* **Work order**
Your answer should be the line that contains "This screenshot has height=602, width=1176." and each line after it, restated word for word through the final line of the entries.

[Task data — start]

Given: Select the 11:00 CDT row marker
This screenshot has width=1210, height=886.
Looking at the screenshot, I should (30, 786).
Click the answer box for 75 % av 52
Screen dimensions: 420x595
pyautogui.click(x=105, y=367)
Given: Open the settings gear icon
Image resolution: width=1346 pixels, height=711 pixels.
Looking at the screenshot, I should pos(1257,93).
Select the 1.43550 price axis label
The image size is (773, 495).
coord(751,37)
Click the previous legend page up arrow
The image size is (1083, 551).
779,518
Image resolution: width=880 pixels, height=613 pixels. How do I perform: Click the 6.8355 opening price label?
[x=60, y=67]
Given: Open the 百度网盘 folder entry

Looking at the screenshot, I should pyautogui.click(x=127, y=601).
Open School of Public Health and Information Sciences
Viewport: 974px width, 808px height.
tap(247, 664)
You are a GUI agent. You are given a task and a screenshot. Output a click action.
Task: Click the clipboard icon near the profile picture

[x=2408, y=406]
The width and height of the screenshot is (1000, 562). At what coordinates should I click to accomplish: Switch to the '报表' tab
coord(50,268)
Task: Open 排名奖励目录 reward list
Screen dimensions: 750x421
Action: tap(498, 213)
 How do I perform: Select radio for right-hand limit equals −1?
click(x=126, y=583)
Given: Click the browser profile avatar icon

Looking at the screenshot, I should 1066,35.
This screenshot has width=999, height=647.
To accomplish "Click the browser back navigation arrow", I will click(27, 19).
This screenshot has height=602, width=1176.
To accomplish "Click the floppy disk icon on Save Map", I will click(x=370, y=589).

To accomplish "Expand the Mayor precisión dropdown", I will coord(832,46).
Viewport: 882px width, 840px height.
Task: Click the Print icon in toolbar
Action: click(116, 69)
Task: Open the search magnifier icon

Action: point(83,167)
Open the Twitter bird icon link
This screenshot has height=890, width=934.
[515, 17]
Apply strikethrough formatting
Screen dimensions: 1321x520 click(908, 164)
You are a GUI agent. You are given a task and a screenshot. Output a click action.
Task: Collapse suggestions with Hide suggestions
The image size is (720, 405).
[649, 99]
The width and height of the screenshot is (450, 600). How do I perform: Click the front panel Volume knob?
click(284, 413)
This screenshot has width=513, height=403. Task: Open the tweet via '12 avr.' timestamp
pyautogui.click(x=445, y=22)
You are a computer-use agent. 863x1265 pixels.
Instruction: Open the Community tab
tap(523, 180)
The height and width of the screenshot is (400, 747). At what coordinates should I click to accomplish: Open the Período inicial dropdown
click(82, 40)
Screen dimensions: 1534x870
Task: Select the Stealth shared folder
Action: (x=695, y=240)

[Task data — finish]

* **Exercise result**
This screenshot has height=602, width=1176.
To accomplish "Click the floppy disk icon on Save Map", I will click(x=370, y=589).

To accomplish "Expand the Mayor precisión dropdown", I will coord(832,46).
Viewport: 882px width, 840px height.
Task: Click the Print icon in toolbar
Action: click(116, 69)
Task: Open the search magnifier icon

Action: point(83,167)
Open the Twitter bird icon link
This screenshot has height=890, width=934.
[515, 17]
Apply strikethrough formatting
Screen dimensions: 1321x520 click(908, 164)
You are a GUI agent. You are given a task and a screenshot. Output a click action.
Task: Collapse suggestions with Hide suggestions
The image size is (720, 405).
[649, 99]
The width and height of the screenshot is (450, 600). How do I perform: Click the front panel Volume knob?
click(284, 413)
This screenshot has width=513, height=403. Task: Open the tweet via '12 avr.' timestamp
pyautogui.click(x=445, y=22)
You are a computer-use agent. 863x1265 pixels.
Instruction: Open the Community tab
tap(523, 180)
The height and width of the screenshot is (400, 747). At what coordinates should I click to accomplish: Open the Período inicial dropdown
click(82, 40)
Screen dimensions: 1534x870
Task: Select the Stealth shared folder
Action: (x=695, y=240)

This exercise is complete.